Sedangkan harga minyak tanah dan elpiji berukuran tiga kilogram tidak akan naik turun. Pemerintah memberlakukan harga tetap karena akan memberi subsidi secara penuh.
Cuma, hingga saat ini pemerintah belum menentukan berapa ceiling price maupun floor price itu. KONTAN belum berhasil meminta keterangan dari Direktur Jenderal Migas Departemen ESDM Evita Legowo.
Pakar perminyakan Kurtubi mengusulkan pemerintah menetapkan batas atas harga Premium antara Rp 6.000 hingga Rp 7.000 per liter. Sedangkan batas bawahnya Rp 2.000 per liter. "Batas atasnya jika harga minyak mencapai US$ 140 per barel, sedangkan batas bawah kalau harga minyak turun hingga US$ 30 per barel," kata Kurtubi.

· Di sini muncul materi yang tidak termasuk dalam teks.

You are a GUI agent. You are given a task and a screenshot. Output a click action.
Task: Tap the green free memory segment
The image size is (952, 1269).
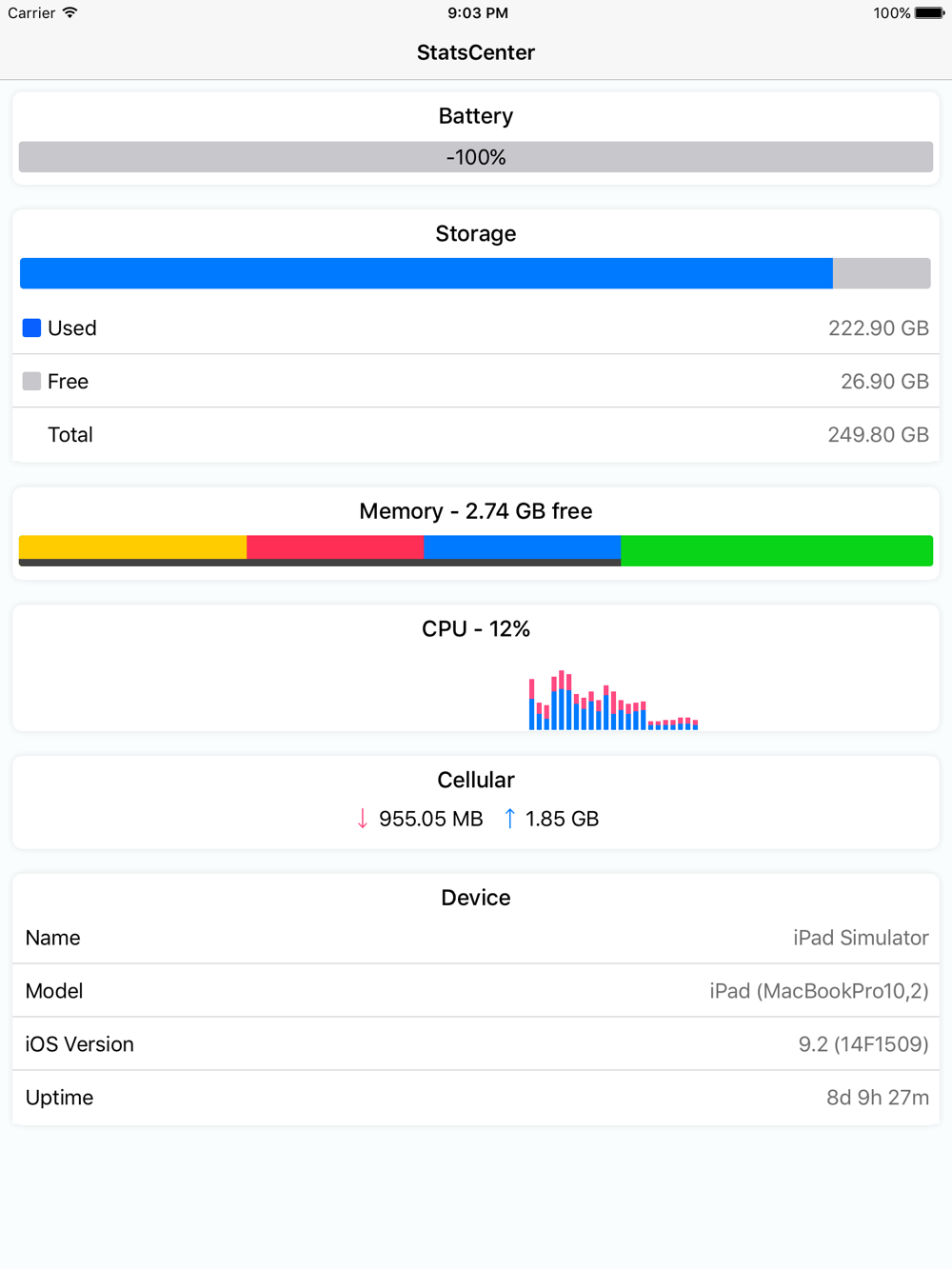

Metode penetapan harga yang baru ini, menurut Kurtubi, bisa membuat masyarakat cepat menikmati penurunan harga Premium dan Solar jika harga minyak dunia sedang turun. Namun Kurtubi berpesan agar pemerintah memperhatikan kemampuan masyarakat dalam menetapkan batas atas.
Para pengusaha juga menerima skim baru ini. Bahkan Wakil Ketua Umum Kamar Dagang dan Industri Indonesia Bidang Investasi Chris Kanter mengklaim, metode baru penetapan harga BBM bersubsidi ini adalah usulan organisasinya. "Tentu ada dampaknya pada pengusaha, tapi tidak besar. Yang penting masyarakat mendapatkan edukasi mengenai harga minyak," ujarnya.
Sejauh ini, Kadin belum mengusulkan berapa batas atas yang pantas untuk Premium dan Solar. Tentu, batas itu juga tergantung pada anggaran subsidi tahun depan.
Kendati sudah membuat terobosan dengan skim baru mulai 2009, pemerintah masih enggan menurunkan harga Solar bersubsidi pada 1 Desember 2008 nanti, bersamaan dengan turunnya harga Premium. Pemerintah menilai harga solar bersubsidi saat ini masih di atas harga keekonomian sehingga belum bisa turun. "Harga solar bersubsidi baru bisa turun kalau harga rata-rata minyak mentah Indonesia US$ 57 - US$ 58 per barel," kata Anggito.
Namun Kurtubi langsung mengkritik alasan itu. "Pemerintah hanya mencari alasan agar tidak menurunkan harga solar bersubsidi," kata Kurtubi.
Sebelumnya pemerintah pernah berjanji akan menurunkan harga Solar bersubsidi jika harga rata-rata minyak mentah Indonesia atau Indonesia Crude Price (ICP) stabil di kisaran US$ 60 per barel selama dua bulan. Hingga awal November lalu, ICP sudah US$ 54 per barel.